Es verdad que desde la Casa Real se ha articulado un discurso que ha funcionado, como es cierto que la proclamación de Felipe VI ha salido bien, con un discurso que a mí me pareció atinado en la forma y en el tono, de Rey constitucional del Siglo XXI. Pero hay mar de fondo. La ausencia de Don Juan Carlos en la ceremonia de proclamación no tiene un pase, por inexplicable. Y, deprisa, deprisa, queda en evidencia una improvisación que desmiente la versión oficial y deja en cueros al Gobierno, responsable constitucional de los actos del Rey y del tejemaneje legal que han urdido.
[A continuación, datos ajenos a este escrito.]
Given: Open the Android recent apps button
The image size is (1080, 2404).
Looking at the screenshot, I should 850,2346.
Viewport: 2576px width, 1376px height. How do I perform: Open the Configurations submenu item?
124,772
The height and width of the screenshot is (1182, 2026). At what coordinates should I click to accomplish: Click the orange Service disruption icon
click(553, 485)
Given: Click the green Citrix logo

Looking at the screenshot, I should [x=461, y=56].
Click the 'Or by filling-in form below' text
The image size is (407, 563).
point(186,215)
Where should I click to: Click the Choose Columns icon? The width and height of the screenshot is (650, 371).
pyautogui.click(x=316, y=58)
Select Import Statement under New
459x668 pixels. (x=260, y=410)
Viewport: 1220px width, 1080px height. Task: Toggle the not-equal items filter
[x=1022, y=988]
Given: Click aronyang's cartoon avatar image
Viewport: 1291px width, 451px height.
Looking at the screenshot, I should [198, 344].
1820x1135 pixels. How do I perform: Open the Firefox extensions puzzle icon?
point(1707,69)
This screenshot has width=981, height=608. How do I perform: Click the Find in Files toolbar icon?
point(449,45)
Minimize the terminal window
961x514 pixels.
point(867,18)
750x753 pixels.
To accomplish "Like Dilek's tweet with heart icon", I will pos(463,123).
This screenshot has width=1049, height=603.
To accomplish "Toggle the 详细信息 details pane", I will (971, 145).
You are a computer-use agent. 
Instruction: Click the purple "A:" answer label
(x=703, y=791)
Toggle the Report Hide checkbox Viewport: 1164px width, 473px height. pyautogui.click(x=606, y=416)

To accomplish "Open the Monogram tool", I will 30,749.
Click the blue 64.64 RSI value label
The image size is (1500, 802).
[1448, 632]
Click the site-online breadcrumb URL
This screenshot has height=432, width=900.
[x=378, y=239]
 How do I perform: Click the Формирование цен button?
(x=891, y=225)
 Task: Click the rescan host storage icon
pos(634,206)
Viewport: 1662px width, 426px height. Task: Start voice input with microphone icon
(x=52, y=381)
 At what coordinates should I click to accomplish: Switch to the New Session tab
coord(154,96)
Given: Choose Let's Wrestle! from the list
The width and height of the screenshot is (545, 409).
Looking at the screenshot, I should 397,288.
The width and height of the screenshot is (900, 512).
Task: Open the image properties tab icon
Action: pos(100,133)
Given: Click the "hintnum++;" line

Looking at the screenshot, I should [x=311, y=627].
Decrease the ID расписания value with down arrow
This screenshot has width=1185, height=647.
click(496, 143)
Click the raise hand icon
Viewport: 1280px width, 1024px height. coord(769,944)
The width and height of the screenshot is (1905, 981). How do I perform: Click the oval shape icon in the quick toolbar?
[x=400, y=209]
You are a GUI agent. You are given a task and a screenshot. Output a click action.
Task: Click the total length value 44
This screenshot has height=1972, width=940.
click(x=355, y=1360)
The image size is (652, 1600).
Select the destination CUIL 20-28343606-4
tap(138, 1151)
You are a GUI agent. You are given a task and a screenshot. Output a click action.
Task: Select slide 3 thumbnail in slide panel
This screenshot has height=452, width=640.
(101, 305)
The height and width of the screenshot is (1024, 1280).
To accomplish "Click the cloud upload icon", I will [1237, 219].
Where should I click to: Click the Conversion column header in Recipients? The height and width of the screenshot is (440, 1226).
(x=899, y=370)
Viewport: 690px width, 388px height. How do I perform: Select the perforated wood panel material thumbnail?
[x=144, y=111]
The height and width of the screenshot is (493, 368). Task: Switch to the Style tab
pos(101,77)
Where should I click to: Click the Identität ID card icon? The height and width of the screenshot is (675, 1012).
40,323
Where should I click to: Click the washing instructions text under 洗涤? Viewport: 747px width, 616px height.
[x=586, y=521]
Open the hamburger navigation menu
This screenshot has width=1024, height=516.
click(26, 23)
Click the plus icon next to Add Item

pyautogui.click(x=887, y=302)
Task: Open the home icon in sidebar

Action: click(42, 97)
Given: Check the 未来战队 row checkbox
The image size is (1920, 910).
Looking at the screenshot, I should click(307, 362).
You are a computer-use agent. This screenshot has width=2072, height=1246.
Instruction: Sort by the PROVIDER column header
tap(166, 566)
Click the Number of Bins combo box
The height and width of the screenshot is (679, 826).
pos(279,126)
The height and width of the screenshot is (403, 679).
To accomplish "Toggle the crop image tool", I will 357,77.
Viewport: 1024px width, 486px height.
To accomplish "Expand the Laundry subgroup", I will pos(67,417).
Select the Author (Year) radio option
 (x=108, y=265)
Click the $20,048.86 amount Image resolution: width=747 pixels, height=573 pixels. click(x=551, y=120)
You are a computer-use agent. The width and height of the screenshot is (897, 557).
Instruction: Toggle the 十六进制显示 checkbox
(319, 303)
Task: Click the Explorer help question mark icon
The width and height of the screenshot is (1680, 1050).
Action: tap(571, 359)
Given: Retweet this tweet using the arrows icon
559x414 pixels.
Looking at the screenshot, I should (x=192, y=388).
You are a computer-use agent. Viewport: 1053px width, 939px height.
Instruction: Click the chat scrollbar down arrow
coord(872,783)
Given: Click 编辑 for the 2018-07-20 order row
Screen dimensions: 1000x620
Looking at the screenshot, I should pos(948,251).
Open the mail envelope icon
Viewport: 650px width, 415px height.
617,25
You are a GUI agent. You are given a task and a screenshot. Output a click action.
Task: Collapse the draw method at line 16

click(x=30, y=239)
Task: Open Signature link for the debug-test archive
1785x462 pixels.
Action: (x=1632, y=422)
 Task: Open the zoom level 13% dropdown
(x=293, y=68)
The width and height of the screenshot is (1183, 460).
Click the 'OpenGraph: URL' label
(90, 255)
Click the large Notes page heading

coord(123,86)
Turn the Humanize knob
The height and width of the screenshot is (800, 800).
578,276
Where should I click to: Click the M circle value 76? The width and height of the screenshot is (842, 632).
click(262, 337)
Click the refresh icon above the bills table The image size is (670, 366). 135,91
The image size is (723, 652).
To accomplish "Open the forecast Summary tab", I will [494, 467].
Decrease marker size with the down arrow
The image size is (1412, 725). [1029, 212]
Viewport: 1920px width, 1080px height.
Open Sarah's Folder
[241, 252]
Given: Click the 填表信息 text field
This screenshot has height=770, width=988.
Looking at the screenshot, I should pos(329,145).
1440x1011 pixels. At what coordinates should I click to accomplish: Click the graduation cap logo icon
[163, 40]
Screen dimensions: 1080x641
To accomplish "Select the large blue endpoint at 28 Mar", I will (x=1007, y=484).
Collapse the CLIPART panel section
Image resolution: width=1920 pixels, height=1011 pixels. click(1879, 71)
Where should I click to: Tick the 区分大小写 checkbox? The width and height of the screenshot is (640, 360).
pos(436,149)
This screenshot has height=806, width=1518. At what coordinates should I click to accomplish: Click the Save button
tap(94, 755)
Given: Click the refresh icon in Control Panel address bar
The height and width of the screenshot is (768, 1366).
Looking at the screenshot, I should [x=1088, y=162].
Y también deprisa, deprisa,  Rajoy y Montoro anuncian una bajada de impuestos con la que creen que van a recuperar parte de los millones de votantes que han perdido.  Incumplieron sus compromisos electorales y ahora una reformita electoralista, pero no una imprescindible reforma a fondo. A ver como torean a la UE, donde andan con la mosca detrás de la oreja y reclaman otra subida del IVA.

Y Montoro, el ministro que reiteradamente ha utilizado la Hacienda Pública para amedrentar y perseguir a los discrepantes, anuncia también la publicación de una lista de morosos con Hacienda. Vale, pero que empiece mejor con la lista al detalle de todos los defraudadores que se acogieron a la vergonzosa amnistía fiscal. Deprisa, deprisa, como la peli de Saura, la de los ladrones.